[Opening EXTRACTED MATERIAL section]
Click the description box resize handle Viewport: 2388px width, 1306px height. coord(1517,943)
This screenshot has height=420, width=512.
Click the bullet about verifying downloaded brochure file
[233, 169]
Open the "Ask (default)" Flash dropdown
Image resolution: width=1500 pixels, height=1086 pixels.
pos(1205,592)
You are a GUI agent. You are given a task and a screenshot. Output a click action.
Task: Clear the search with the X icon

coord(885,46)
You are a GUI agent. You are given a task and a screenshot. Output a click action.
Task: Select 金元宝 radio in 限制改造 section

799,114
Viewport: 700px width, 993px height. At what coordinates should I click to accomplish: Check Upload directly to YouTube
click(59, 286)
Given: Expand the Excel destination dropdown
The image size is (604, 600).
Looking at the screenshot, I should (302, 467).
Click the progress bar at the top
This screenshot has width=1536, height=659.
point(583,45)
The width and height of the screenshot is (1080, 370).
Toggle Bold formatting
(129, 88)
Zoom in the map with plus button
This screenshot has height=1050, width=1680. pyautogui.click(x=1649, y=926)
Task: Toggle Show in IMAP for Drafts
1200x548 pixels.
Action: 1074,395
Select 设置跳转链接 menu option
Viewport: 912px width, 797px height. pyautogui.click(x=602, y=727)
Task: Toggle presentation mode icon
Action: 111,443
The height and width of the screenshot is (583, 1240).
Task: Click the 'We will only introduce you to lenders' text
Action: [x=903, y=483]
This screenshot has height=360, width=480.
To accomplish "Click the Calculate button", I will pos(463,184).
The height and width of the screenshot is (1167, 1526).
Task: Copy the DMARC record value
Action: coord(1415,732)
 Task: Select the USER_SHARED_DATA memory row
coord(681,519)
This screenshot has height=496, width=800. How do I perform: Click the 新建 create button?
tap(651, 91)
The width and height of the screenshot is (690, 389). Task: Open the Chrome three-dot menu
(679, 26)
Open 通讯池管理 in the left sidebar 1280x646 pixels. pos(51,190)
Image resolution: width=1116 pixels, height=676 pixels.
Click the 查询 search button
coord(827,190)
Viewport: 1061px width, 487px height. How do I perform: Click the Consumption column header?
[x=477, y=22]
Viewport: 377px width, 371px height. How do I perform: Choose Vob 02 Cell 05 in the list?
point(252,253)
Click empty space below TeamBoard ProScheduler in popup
[Closing EXTRACTED MATERIAL section]
[INSTRUCTIONS FOR THE TASK]: Beginning at the line that contains "Task: Toggle Show in IMAP for Drafts", give again every line down to the end of the material, exactly as written, and stop there.

[RESULT FOR THIS TASK]:
Task: Toggle Show in IMAP for Drafts
1200x548 pixels.
Action: 1074,395
Select 设置跳转链接 menu option
Viewport: 912px width, 797px height. pyautogui.click(x=602, y=727)
Task: Toggle presentation mode icon
Action: 111,443
The height and width of the screenshot is (583, 1240).
Task: Click the 'We will only introduce you to lenders' text
Action: [x=903, y=483]
This screenshot has height=360, width=480.
To accomplish "Click the Calculate button", I will pos(463,184).
The height and width of the screenshot is (1167, 1526).
Task: Copy the DMARC record value
Action: coord(1415,732)
 Task: Select the USER_SHARED_DATA memory row
coord(681,519)
This screenshot has height=496, width=800. How do I perform: Click the 新建 create button?
tap(651, 91)
The width and height of the screenshot is (690, 389). Task: Open the Chrome three-dot menu
(679, 26)
Open 通讯池管理 in the left sidebar 1280x646 pixels. pos(51,190)
Image resolution: width=1116 pixels, height=676 pixels.
Click the 查询 search button
coord(827,190)
Viewport: 1061px width, 487px height. How do I perform: Click the Consumption column header?
[x=477, y=22]
Viewport: 377px width, 371px height. How do I perform: Choose Vob 02 Cell 05 in the list?
point(252,253)
Click empty space below TeamBoard ProScheduler in popup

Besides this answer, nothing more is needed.